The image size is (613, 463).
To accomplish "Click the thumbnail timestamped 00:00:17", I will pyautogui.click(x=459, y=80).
==
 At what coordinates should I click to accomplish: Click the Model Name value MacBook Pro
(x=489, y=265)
...
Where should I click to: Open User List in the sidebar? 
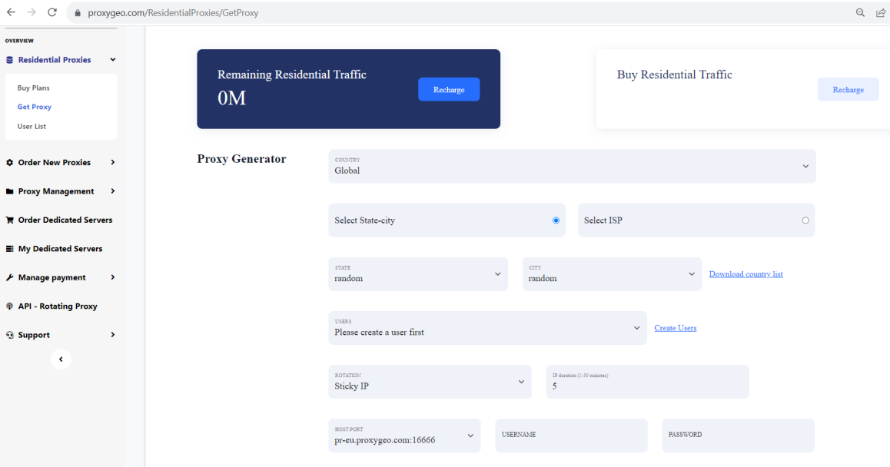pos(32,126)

**EXERCISE DIRECTIONS**. How many of the lines above contain the string "should" with the same capitalization? Reply with only the number.

**SOLVED EXERCISE**. 2